Pedidos feitos a representantes de Bento e Brandmüller por comentários e autenticação não foram respondidos no início da quinta-feira. O Bild forneceu as cartas na íntegra ao The New York Times.

Brandmüller foi um dos poucos cardeais que assinaram em 2016 uma carta de "dubia" (latim para "dúvida"), pedindo esclarecimentos de Francisco sobre sua aparente disposição a abrir a porta aos católicos divorciados e recasados para que recebessem a comunhão, o que os signatários afirmam ser contra a lei da igreja.

A carta de "dubia" recebeu atenção mundial e serviu como declaração de independência de fato de Francisco, e seus signatários, primeiro entre eles o cardeal americano Raymond Burke, apoiaram com entusiasmo a carta do arcebispo Carlo Maria Viganò, pedindo a renúncia de Francisco.

Viganò afirmou que Bento impôs sanções ao cardeal Theodore McCarrick, ex-arcebispo de Washington, por má conduta sexual, mas que Francisco suspendeu essas penas. Os defensores de Francisco dizem que não há evidências de que foram impostas sanções a McCarrick, que renunciou em julho, e apontam amplas evidências de que ele não se comportou como se estivesse sob tais limitações. Nem o atual papa nem seu antecessor comentaram.

Parte da motivação de Viganò ao publicar sua carta foi ir em socorro de Bento, que se sentiu injustamente acusado por jornalistas italianos amigos de Francisco, segundo Marco Tosatti, o jornalista italiano que ajudou o arcebispo a redigir a carta.

Durante anos, os cardeais dissidentes e seus seguidores tentaram alinhar sua causa a Bento, que prometeu continuar "escondido do mundo" depois de sua renúncia em 2013, que ele atribuiu à saúde precária e falta de energia. Francisco, 81, fez visitas amistosas a Bento, 91, cujas fotos de batinas brancas dão uma impressão de total descontração.

Mas Bento, o primeiro papa a renunciar em quase 600 anos, se recusou a renunciar totalmente ao papado, assumindo o título de "papa emérito" e continuando a morar no Vaticano.

"O 'sempre' é também um 'para sempre' —não pode mais haver um retorno à esfera privada. Minha decisão de renunciar ao exercício ativo do ministério não revoga isso", disse Bento durante sua última audiência geral.

Para muitos apoiadores de Francisco, a posição de Bento projeta uma sombra indesejável sobre Francisco e dá licença e conforto a seus inimigos, embora o ex-papa tenha mantido um perfil muito discreto. Defensores de Bento dizem que ele, vivendo longe do olhar do público atrás das paredes do Vaticano, está na verdade evitando a criação de um poder central rival.
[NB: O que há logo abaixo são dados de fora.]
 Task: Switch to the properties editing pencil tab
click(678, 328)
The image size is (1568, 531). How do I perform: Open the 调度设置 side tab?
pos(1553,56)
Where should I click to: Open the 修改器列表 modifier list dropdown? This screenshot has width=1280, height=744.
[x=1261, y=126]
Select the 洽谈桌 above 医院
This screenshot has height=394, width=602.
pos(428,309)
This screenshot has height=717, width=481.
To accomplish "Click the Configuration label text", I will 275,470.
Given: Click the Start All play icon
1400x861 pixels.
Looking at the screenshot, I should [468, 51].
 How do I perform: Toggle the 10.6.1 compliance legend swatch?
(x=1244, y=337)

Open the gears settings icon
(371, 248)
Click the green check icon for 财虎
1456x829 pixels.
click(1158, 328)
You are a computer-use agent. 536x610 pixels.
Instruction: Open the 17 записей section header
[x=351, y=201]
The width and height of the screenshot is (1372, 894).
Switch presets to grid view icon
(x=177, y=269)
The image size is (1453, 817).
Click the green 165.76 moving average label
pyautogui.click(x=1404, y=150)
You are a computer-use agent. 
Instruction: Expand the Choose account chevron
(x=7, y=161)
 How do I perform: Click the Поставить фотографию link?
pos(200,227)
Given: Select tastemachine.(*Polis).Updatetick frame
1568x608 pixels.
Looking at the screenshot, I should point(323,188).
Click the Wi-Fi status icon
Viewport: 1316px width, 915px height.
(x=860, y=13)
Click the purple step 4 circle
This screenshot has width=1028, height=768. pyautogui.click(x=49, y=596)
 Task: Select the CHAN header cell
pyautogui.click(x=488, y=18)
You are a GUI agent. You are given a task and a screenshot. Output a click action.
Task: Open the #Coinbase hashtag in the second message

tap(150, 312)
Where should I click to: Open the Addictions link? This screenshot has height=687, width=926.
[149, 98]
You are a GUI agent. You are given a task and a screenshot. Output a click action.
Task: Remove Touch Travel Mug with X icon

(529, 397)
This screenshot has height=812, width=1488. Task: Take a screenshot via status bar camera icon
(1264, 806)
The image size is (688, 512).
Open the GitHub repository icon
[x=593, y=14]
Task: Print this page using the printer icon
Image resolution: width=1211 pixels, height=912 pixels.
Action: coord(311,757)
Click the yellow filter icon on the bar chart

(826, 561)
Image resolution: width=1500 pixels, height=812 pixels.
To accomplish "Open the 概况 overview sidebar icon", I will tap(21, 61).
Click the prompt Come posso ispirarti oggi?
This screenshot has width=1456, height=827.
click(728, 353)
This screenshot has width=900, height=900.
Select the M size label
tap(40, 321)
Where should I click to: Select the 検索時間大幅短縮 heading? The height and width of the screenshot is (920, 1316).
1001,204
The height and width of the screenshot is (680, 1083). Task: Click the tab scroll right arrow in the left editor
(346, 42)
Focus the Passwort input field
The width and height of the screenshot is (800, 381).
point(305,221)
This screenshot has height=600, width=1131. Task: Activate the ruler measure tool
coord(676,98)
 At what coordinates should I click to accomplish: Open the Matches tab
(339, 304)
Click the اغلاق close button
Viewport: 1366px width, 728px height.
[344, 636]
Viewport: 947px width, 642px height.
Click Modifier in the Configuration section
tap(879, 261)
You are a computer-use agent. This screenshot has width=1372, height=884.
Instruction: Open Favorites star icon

Mas em particular até os maiores defensores de Bento manifestam frustração com ele por sair e permitir a eleição de Francisco, um pontífice mais pastoral e menos doutrinário que, segundo eles, está arruinando a igreja.

Seus aliados culpam Bento por não lutar e atirar a toalha diante da crescente pressão interna no Vaticano, especialmente depois que recebeu um dossiê de 300 páginas de três cardeais que, segundo muitos no Vaticano, dá detalhes sobre um extenso lobby gay na igreja.

Em uma entrevista em outubro do ano passado ao jornal alemão Frankfurter Allgemeine Zeitung, Brandmüller manifestou essa frustração publicamente.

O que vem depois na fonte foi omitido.